List of tasks.
1. Answer these questions about the GuC submission thread, one line each, marked to match:
(a) According to Matthew Brost, the GuC is firmware that sits between which two things?
(b) On what date and at what time (UTC) was Martin Peres's message sent?
(c) How many years of trying to upstream GuC does Martin Peres mention?
2. Please recast the stretch of the listing from the line containing "The image size is (1456, 820)." through the line containing "I will 142,7." as a two-column CSV with the columns request and answer. Give one row per request, put each value in a single quoted field, and replace line breaks with spaces.

Selected excerpt.
========

[RFC PATCH 00/97] Basic GuC submission support in the i915

Martin Peres martin.peres at free.fr
Wed May 12 06:26:14 UTC 2021


On 11/05/2021 19:39, Matthew Brost wrote:
> On Tue, May 11, 2021 at 08:26:59AM -0700, Bloomfield, Jon wrote:
>>> -----Original Message-----
>>> From: Martin Peres <martin.peres at free.fr>
>>> Sent: Tuesday, May 11, 2021 1:06 AM
>>> To: Daniel Vetter <daniel at ffwll.ch>
>>> Cc: Jason Ekstrand <jason at jlekstrand.net>; Brost, Matthew
>>> <matthew.brost at intel.com>; intel-gfx <intel-gfx at lists.freedesktop.org>;
>>> dri-devel <dri-devel at lists.freedesktop.org>; Ursulin, Tvrtko
>>> <tvrtko.ursulin at intel.com>; Ekstrand, Jason <jason.ekstrand at intel.com>;
>>> Ceraolo Spurio, Daniele <daniele.ceraolospurio at intel.com>; Bloomfield, Jon
>>> <jon.bloomfield at intel.com>; Vetter, Daniel <daniel.vetter at intel.com>;
>>> Harrison, John C <john.c.harrison at intel.com>
>>> Subject: Re: [RFC PATCH 00/97] Basic GuC submission support in the i915
>>>
>>> On 10/05/2021 19:33, Daniel Vetter wrote:
>>>> On Mon, May 10, 2021 at 3:55 PM Martin Peres <martin.peres at free.fr>
>>> wrote:
>>>>>
>>>>> On 10/05/2021 02:11, Jason Ekstrand wrote:
>>>>>> On May 9, 2021 12:12:36 Martin Peres <martin.peres at free.fr> wrote:
>>>>>>
>>>>>>> Hi,
>>>>>>>
>>>>>>> On 06/05/2021 22:13, Matthew Brost wrote:
>>>>>>>> Basic GuC submission support. This is the first bullet point in the
>>>>>>>> upstreaming plan covered in the following RFC [1].
>>>>>>>>
>>>>>>>> At a very high level the GuC is a piece of firmware which sits between
>>>>>>>> the i915 and the GPU. It offloads some of the scheduling of contexts
>>>>>>>> from the i915 and programs the GPU to submit contexts. The i915
>>>>>>>> communicates with the GuC and the GuC communicates with the
>>> GPU.
>>>>>>>
>>>>>>> May I ask what will GuC command submission do that execlist
>>> won't/can't
>>>>>>> do? And what would be the impact on users? Even forgetting the
>>> troubled
>>>>>>> history of GuC (instability, performance regression, poor level of user
>>>>>>> support, 6+ years of trying to upstream it...), adding this much code
>>>>>>> and doubling the amount of validation needed should come with a
>>>>>>> rationale making it feel worth it... and I am not seeing here. Would you
>>>>>>> mind providing the rationale behind this work?

========

Input material.
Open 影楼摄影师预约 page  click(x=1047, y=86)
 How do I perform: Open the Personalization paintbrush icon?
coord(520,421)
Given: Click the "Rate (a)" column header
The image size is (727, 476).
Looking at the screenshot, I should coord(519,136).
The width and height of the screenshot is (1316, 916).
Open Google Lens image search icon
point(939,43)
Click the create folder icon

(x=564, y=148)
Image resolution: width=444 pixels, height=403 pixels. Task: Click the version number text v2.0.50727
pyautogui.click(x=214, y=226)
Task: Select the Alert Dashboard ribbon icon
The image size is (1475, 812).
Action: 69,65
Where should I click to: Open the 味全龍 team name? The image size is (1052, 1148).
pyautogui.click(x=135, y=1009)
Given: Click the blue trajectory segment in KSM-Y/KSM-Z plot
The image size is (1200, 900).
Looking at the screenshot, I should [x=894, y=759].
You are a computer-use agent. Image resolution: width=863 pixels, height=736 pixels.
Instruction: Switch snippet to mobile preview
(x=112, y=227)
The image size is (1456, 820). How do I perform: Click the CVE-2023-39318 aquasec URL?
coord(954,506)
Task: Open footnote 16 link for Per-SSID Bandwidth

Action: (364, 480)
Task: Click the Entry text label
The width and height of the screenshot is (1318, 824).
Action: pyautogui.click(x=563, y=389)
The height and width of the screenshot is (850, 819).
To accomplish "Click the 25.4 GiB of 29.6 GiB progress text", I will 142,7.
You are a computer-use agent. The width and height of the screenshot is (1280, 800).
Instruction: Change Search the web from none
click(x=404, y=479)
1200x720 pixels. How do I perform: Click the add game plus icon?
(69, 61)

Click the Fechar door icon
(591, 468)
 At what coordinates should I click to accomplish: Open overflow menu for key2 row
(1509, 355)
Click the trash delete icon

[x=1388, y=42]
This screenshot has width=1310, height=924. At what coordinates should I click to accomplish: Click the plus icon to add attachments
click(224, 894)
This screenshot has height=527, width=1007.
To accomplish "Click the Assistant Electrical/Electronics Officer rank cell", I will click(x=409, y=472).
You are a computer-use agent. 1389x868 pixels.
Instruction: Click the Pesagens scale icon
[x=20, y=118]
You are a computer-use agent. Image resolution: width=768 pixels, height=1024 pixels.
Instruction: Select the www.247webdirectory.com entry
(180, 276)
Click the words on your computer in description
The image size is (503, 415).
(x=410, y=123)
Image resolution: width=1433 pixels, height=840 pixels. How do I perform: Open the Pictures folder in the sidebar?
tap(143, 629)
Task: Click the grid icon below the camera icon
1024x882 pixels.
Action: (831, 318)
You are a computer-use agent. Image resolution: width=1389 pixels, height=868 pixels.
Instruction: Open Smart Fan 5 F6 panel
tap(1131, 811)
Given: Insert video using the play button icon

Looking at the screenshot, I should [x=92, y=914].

========

Solutions to each task.
1.
(a) The i915 and the GPU.
(b) Wednesday, May 12, 2021, at 06:26:14 UTC.
(c) 6+ years.

2.
request,answer
"The image size is (1456, 820). How do I perform: Click the CVE-2023-39318 aquasec URL?","coord(954,506)"
"Task: Open footnote 16 link for Per-SSID Bandwidth","Action: (364, 480)"
"Task: Click the Entry text label The width and height of the screenshot is (1318, 824).","Action: pyautogui.click(x=563, y=389)"
"The height and width of the screenshot is (850, 819). To accomplish ""Click the 25.4 GiB of 29.6 GiB progress text"",","I will 142,7."